- Material
# # # # # # #

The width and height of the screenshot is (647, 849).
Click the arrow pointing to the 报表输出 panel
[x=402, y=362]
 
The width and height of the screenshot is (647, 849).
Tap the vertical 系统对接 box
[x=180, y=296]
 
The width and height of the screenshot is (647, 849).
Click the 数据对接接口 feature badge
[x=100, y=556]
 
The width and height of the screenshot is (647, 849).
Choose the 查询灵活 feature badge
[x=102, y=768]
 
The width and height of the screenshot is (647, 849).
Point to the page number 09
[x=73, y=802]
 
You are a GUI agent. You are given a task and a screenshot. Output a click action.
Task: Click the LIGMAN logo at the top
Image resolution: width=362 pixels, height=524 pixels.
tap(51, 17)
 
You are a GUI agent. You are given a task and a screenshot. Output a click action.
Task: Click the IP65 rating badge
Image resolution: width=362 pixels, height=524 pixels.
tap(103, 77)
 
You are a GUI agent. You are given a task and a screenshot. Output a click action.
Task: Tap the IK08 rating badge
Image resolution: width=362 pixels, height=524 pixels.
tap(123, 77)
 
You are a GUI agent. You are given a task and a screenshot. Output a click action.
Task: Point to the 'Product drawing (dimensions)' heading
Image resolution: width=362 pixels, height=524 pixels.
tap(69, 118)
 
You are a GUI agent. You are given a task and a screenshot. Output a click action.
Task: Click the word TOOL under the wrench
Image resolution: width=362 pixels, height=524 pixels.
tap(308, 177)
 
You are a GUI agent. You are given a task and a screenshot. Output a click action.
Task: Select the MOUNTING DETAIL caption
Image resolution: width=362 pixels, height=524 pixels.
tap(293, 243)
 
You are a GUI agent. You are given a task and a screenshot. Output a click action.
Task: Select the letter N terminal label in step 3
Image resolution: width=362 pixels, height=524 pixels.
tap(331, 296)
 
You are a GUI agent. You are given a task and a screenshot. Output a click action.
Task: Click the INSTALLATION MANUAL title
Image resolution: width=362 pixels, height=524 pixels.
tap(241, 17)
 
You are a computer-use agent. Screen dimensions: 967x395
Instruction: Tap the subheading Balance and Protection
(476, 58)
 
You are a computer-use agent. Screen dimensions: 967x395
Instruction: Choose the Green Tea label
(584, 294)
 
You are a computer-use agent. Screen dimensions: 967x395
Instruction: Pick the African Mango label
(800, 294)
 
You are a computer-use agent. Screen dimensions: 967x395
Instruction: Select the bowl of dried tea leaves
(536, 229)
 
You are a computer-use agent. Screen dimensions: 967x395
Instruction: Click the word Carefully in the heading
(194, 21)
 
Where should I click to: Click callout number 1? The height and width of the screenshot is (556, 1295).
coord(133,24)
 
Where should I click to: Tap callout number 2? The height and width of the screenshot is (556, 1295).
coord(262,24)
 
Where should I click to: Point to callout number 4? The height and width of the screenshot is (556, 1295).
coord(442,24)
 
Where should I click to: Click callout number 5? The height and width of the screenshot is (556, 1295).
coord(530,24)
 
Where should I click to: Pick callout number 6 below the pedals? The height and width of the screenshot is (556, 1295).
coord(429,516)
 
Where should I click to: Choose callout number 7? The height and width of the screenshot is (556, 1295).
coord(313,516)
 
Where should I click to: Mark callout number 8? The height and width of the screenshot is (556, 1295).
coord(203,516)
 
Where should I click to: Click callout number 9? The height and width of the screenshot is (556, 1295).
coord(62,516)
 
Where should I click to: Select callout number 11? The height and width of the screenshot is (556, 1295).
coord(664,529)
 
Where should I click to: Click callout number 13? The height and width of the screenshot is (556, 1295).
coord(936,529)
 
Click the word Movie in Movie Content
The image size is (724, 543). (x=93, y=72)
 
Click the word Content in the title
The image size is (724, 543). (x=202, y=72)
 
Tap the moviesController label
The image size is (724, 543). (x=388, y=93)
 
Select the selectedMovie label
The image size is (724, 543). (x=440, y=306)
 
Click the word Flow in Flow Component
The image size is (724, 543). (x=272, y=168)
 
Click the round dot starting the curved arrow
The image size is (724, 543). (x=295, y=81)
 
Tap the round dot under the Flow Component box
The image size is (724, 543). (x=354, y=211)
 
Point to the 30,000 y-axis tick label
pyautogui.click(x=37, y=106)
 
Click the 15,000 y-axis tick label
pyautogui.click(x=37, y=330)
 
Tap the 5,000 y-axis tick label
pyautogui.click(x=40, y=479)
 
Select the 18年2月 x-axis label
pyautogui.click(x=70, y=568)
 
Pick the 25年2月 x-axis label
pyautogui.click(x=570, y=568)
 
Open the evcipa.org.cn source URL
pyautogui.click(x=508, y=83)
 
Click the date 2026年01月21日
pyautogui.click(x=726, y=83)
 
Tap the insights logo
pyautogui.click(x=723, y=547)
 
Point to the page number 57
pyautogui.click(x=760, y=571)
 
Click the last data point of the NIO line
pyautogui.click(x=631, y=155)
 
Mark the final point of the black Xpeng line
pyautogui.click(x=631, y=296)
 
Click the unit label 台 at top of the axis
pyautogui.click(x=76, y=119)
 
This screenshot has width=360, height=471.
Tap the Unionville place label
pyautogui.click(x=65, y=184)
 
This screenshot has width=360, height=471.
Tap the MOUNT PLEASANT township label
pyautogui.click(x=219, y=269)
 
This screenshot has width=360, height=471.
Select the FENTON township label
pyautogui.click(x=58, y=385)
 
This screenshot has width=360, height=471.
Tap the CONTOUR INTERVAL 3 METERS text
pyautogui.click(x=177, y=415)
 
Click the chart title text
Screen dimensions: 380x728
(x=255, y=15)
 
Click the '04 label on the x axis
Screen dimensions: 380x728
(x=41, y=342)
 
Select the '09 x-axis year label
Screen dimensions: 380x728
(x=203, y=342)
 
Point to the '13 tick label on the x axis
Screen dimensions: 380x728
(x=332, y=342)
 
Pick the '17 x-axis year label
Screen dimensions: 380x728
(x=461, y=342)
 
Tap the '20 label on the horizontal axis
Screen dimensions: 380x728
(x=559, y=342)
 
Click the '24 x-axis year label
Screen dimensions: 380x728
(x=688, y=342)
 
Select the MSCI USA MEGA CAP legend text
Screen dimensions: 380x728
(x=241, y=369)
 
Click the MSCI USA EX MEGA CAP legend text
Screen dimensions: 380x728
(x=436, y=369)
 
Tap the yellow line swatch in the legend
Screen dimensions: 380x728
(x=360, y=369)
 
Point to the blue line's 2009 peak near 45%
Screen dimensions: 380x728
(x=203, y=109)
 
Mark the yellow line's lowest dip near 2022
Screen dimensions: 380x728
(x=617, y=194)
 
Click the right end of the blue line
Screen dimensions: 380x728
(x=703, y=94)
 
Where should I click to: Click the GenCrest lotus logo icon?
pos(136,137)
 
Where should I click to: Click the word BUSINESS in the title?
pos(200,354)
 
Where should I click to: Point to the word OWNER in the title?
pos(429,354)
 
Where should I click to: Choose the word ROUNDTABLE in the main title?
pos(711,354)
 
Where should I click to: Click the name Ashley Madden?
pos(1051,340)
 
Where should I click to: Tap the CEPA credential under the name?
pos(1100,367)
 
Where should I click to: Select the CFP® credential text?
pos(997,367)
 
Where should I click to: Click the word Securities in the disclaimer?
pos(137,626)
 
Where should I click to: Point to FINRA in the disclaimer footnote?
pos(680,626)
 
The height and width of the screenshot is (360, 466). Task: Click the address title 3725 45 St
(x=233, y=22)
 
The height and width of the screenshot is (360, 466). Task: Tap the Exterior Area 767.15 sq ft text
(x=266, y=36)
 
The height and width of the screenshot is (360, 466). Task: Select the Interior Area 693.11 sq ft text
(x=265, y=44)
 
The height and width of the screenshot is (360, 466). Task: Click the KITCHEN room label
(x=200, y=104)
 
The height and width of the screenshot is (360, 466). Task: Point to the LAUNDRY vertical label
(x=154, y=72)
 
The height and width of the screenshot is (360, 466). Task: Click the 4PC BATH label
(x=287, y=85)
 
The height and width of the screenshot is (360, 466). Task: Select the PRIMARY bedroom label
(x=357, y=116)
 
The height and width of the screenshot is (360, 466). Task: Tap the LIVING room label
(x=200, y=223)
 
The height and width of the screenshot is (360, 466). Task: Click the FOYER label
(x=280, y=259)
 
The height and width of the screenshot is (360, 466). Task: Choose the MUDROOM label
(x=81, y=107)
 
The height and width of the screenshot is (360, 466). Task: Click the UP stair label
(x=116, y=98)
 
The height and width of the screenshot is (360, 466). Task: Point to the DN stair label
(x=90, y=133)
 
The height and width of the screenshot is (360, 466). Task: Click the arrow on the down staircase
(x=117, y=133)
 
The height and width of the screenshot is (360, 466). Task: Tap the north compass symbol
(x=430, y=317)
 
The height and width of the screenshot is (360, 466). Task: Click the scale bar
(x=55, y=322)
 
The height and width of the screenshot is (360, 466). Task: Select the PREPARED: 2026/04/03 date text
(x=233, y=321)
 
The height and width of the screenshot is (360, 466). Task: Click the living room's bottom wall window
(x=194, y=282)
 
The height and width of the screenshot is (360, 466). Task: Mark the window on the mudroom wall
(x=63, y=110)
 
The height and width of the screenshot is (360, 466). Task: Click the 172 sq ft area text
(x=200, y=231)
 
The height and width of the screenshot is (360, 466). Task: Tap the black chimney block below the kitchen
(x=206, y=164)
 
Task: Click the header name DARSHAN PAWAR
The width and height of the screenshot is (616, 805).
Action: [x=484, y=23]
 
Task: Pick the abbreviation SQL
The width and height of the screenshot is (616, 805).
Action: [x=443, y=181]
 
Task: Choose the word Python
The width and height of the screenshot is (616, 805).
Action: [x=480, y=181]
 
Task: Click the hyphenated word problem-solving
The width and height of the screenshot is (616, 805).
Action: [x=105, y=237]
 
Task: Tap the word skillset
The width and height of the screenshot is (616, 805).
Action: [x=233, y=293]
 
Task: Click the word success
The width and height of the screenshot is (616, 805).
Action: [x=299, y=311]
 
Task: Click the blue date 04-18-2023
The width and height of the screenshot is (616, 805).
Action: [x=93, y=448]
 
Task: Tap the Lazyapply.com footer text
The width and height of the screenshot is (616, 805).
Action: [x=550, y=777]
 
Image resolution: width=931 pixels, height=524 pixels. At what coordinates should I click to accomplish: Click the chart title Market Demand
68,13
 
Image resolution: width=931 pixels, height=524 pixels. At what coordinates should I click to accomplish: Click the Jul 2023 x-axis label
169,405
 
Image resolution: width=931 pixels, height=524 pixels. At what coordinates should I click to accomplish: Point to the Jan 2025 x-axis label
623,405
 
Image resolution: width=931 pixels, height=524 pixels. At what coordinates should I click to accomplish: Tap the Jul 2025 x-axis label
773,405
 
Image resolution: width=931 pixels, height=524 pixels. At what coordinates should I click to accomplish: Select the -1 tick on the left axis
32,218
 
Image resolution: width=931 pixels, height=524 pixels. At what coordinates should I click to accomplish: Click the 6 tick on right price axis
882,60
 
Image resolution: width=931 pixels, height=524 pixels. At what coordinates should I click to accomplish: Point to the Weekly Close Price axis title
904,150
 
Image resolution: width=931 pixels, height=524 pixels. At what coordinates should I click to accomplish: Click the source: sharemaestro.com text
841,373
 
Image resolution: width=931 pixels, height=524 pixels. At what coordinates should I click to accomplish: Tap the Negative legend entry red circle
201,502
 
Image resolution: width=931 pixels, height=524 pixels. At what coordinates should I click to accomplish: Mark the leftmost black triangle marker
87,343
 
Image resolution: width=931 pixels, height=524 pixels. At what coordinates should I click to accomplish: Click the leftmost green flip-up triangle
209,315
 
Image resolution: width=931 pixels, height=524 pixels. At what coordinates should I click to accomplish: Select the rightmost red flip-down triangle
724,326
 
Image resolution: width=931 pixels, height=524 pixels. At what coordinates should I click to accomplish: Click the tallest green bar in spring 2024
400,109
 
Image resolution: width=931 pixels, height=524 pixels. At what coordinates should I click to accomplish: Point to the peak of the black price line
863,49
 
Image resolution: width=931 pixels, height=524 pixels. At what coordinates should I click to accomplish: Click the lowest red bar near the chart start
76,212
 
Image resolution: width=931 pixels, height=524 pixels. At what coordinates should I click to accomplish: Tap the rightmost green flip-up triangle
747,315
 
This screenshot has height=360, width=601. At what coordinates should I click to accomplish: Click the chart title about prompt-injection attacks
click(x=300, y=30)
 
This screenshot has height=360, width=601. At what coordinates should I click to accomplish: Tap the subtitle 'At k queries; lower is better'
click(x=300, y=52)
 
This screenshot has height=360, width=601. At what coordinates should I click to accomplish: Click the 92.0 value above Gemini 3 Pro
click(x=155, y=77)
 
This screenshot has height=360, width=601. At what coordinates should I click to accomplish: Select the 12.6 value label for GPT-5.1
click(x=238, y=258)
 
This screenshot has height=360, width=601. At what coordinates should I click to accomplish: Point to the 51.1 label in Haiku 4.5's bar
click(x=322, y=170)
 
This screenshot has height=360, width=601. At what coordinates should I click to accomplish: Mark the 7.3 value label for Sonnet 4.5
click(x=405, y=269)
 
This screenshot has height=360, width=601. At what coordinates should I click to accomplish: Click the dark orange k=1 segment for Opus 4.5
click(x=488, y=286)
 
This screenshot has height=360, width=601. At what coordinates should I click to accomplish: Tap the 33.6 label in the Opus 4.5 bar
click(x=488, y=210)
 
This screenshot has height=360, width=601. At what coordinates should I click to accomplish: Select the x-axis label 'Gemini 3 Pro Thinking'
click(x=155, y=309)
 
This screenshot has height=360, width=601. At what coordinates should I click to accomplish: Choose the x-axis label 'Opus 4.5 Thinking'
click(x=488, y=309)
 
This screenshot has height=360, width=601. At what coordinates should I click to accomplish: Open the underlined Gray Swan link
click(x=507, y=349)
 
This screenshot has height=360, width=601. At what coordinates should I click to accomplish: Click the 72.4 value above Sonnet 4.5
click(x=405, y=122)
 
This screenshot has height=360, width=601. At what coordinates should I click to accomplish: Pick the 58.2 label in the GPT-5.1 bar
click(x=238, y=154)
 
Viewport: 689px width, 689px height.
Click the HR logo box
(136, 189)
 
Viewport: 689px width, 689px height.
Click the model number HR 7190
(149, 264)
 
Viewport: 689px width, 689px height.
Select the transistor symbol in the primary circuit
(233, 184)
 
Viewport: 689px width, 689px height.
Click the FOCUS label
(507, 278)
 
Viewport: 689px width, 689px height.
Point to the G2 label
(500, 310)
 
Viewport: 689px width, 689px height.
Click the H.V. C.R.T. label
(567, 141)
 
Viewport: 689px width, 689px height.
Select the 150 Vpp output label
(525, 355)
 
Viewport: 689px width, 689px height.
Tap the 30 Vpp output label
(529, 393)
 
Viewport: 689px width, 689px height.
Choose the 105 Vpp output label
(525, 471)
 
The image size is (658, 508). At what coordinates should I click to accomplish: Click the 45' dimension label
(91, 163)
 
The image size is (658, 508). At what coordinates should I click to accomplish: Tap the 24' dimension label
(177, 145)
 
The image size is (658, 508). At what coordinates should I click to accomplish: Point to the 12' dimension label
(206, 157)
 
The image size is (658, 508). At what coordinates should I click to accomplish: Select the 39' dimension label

# # # # # # #

- Directive
Shift every coordinate in the answers by adding 122 to each x and y value. Then reproduce the listing from the line containing "Mark the final point of the black Xpeng line" through the line containing "(x=703, y=94)" in full, requests included, with nothing else changed and no other lines.

- Complete answer
Mark the final point of the black Xpeng line
pyautogui.click(x=753, y=418)
 
Click the unit label 台 at top of the axis
pyautogui.click(x=198, y=241)
 
This screenshot has width=360, height=471.
Tap the Unionville place label
pyautogui.click(x=187, y=306)
 
This screenshot has width=360, height=471.
Tap the MOUNT PLEASANT township label
pyautogui.click(x=341, y=391)
 
This screenshot has width=360, height=471.
Select the FENTON township label
pyautogui.click(x=180, y=507)
 
This screenshot has width=360, height=471.
Tap the CONTOUR INTERVAL 3 METERS text
pyautogui.click(x=299, y=537)
 
Click the chart title text
Screen dimensions: 380x728
(x=377, y=137)
 
Click the '04 label on the x axis
Screen dimensions: 380x728
(x=163, y=464)
 
Select the '09 x-axis year label
Screen dimensions: 380x728
(x=325, y=464)
 
Point to the '13 tick label on the x axis
Screen dimensions: 380x728
(x=454, y=464)
 
Pick the '17 x-axis year label
Screen dimensions: 380x728
(x=583, y=464)
 
Tap the '20 label on the horizontal axis
Screen dimensions: 380x728
(x=681, y=464)
 
Click the '24 x-axis year label
Screen dimensions: 380x728
(x=810, y=464)
 
Select the MSCI USA MEGA CAP legend text
Screen dimensions: 380x728
(x=363, y=491)
 
Click the MSCI USA EX MEGA CAP legend text
Screen dimensions: 380x728
(x=558, y=491)
 
Tap the yellow line swatch in the legend
Screen dimensions: 380x728
(x=482, y=491)
 
Point to the blue line's 2009 peak near 45%
Screen dimensions: 380x728
(x=325, y=231)
 
Mark the yellow line's lowest dip near 2022
Screen dimensions: 380x728
(x=739, y=316)
 
Click the right end of the blue line
Screen dimensions: 380x728
(x=825, y=216)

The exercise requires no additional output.